Give the group a name and icon, and pick a group type. The name and icon are visible to everyone who joins. The group type — stewarded or unstewarded — decides who is allowed to change the group, and it can't be changed later, so choose with care. See Roles & Stewards for what each type means.

Set your profile for this group. You can use a different display name and avatar in each group — your identity in one group is independent of your identity in another.
Create. Moss spins up the group's network on your device. You are now the first (and, for the moment, only) member.

What exists at this point
- A new group with you as its sole member
- An invite link you can share with others (see Inviting Members)
- An empty space with no tools installed yet — that's the next step (see Adding Tools)
Adding a description
Inside the new group you'll see a + Add Description button on the group home.
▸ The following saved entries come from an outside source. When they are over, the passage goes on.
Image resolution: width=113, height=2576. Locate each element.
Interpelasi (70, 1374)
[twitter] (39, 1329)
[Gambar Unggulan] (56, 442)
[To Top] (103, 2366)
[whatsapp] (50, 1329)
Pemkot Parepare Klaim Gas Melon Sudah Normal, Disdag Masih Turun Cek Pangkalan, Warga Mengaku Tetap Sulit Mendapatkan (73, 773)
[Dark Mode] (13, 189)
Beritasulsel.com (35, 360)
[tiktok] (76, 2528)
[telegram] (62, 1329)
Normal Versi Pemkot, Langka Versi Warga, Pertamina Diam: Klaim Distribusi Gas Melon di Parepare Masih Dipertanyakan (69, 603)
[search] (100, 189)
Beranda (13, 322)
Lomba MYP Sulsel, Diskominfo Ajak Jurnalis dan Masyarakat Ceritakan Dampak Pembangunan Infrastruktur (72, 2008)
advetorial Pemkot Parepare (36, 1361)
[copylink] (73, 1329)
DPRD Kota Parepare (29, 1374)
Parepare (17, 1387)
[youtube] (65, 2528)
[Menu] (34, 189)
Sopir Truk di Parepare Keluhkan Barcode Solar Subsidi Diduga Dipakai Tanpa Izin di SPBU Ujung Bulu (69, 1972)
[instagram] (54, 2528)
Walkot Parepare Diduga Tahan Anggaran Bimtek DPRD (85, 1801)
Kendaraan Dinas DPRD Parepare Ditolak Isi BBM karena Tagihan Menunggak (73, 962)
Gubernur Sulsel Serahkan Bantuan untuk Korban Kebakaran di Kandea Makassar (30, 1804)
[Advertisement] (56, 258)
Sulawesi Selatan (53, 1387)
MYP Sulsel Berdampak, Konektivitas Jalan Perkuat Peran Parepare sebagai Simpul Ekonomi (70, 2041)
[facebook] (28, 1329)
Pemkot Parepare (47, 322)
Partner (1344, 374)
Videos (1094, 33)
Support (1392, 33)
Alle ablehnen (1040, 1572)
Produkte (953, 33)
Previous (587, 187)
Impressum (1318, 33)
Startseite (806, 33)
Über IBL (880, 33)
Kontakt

Click it to write a short overview — what the group is for, where to start, who to ask. The description is the first thing newcomers read after they join, and it stays visible on the group home for everyone.
The description field supports Markdown — headings, lists, bold, italics, links, and the rest of the usual syntax. So you can give it a little structure without leaving Moss.
A Steward (or the Progenitor) edits the description; other members see it but can't change it. See Roles & Stewards for who can do what.
A group per context
Groups are cheap. If you're collaborating with two different circles of people — say, a book club and a work team — make two groups. Each gets its own private network, its own set of tools, and its own member list.
Leaving or deleting a group
- You can leave a group at any time from the group's settings. Your cryptographic key will no longer be able to sign new actions in that group.
- Deleting a group locally removes it from your Moss installation. It does not delete the group for other members — their copies continue independently.